*PASSAGE PROVIDED*.
┌────────

Nobody Told You This About Getting Signed
If you are wondering how to get into modeling with no experience, the answer is not a studio photoshoot you paid for out of pocket. It is understanding your market niche and mastering the digital submission, because that is genuinely all most agencies are looking at first.
Define Your Category: Where You Actually Fit
Before applying to agencies, work out where your physical attributes and personality actually sit within the industry. High fashion and editorial still hold to specific height standards, typically 5'9" to 6'0" for women and 6'0" to 6'3" for men. But commercial and "real people" modeling has grown enormously, and the rules there are different.
Commercial modeling is built on relatability, not strict dimensions. Lifestyle, catalog, and digital advertising brands want diverse body types, ages, and heights. Petite modeling, generally 5'2" to 5'6", has become a staple for e-commerce work. Knowing your category before you start applying saves you from wasting effort chasing agencies that were never going to sign your specific look.
The Digital Submission Is Your Entry Ticket
In the current industry, your "digitals" or "polaroids" matter more than a professional portfolio. These are simple, unedited photos showing an agency exactly what you look like in your most natural state.
You only need a smartphone and a plain white or neutral wall. Use soft, natural light from a window, avoid direct sunlight or harsh overhead bulbs, and skip filters and heavy makeup entirely. Agencies want to see your skin texture, bone structure, and hair as they actually are, not as you'd like them to be.
The Standard 8-Photo Submission Checklist
- Headshot: A clear shot of your face with a neutral expression.
- Smiling headshot: To show your personality and teeth.
- Left profile: Head and shoulders from the side.
- Right profile: Head and shoulders from the opposite side.
- Full body front: Facing the camera with a relaxed posture.
- Full body side: To show your silhouette.
- Full body back: To show your frame and posture.
- 3/4 angle: Angled slightly away from the camera.
Mother Agencies vs Board Agencies: Know the Difference
Not all agency relationships are the same, and confusing them costs people time. A mother agency is the agency that manages your overall career, develops you as a new face, helps shape your book, and places you with other agencies internationally. They typically take a smaller cut of your direct earnings because their role is long-term development rather than day-to-day bookings.
A board agency (sometimes called a placement agency) is one you're signed to in a specific city or market, usually for active bookings in that location. Many models, especially those working internationally, are signed with a mother agency in their home market and placed on the boards of partner agencies abroad. If an agency is vague about which role they're offering you, ask directly. It changes what you should expect from them and how much say you have over your own bookings.
What Happens at an Open Call
Open calls are scheduled windows where agencies see new faces in person without an appointment. They are usually announced with very short notice, sometimes a day or two, specifically to avoid being overwhelmed by people travelling in from outside the area.
Turn up with clean, simple digitals (printed or on a phone is usually fine), minimal makeup, and an outfit that doesn't distract from your shape. You'll likely be seen for under a minute. Agencies are assessing your face, proportions, and how you carry yourself in that brief window, not your personality or your portfolio. Don't be discouraged if nothing comes of it immediately; many models attend several open calls before getting signed, and being told no does not mean your look isn't viable, only that it isn't what that specific agency needs right now.

└────────

*ENTRIES PROVIDED*.
┌────────

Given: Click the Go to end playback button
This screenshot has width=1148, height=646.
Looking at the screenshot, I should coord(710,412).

└────────
┌────────

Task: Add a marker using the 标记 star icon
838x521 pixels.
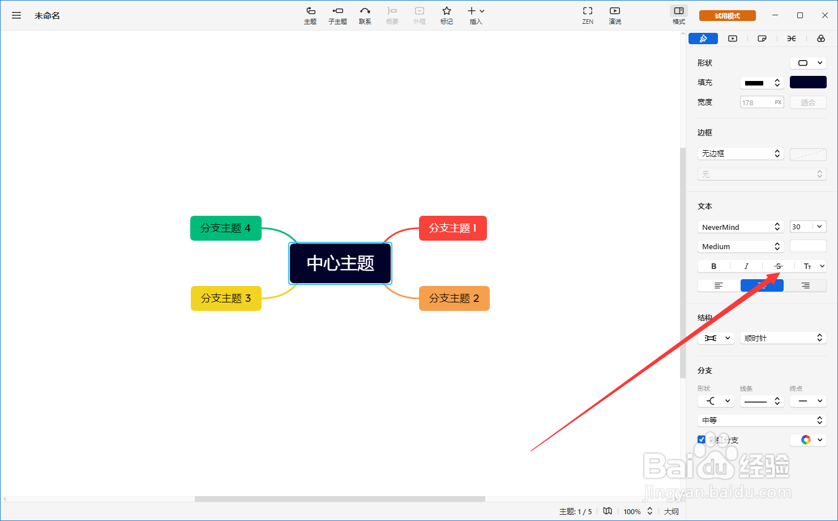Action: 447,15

└────────

*EXERCISE REQUIREMENTS*.
a) According to the article on getting into modeling, why are agency open calls usually announced with such short notice? Answer in one to three sentences.
b) Pick up the article on getting into modeling after its last sentence and write the next part in the same style.

*OUTPUTS*.
a) Agencies announce open calls with very short notice, sometimes only a day or two ahead, so that they are not overwhelmed by people travelling in from outside the area.

b)
Test Shoots and How Usage Actually Works
Once signed, most agencies arrange test shoots, collaborative sessions with photographers the agency already works with, designed to build a consistent, on-brand book quickly. These are sometimes free, sometimes the cost is advanced by the agency and deducted from your future earnings. Always ask which arrangement applies before the shoot, in writing if possible.
It's also worth understanding usage rights early, even as a new model. Test shoot images are typically for your portfolio and the photographer's, not for unlimited commercial use by a brand. If a paid job comes with usage terms (how long the images can be used, on what platforms, in which territories), read them. This is the same licensing logic that governs any commercial photography, and it protects you as much as it protects the client.
Building a Book Without a Budget
Once an agency shows interest, you'll need to build a "book," a professional portfolio. With no experience, look for TFP (Trade for Print) work: a photographer, a stylist, and a model collaborating for free, each building their own portfolio in the process.
Networking on Instagram and modeling boards is usually enough to find local photographers doing the same thing. This gets you professional images without the predatory costs that "modeling schools" tend to charge for the same result.
The Agency Hunt, and How to Spot a Scam
The most important rule in this industry: legitimate agencies do not charge upfront fees. A real agency makes money when you book a job, typically taking a commission of 15 to 25 percent of your earnings, with 20% being the most commonly cited standard. Mother agencies tend to charge less, often closer to 10%, since their role is longer-term development rather than day-to-day bookings. Some agencies also separately charge the client or brand a commission on top of this, which doesn't come out of your earnings but is worth knowing exists when you're looking at the full picture of how an agency makes money.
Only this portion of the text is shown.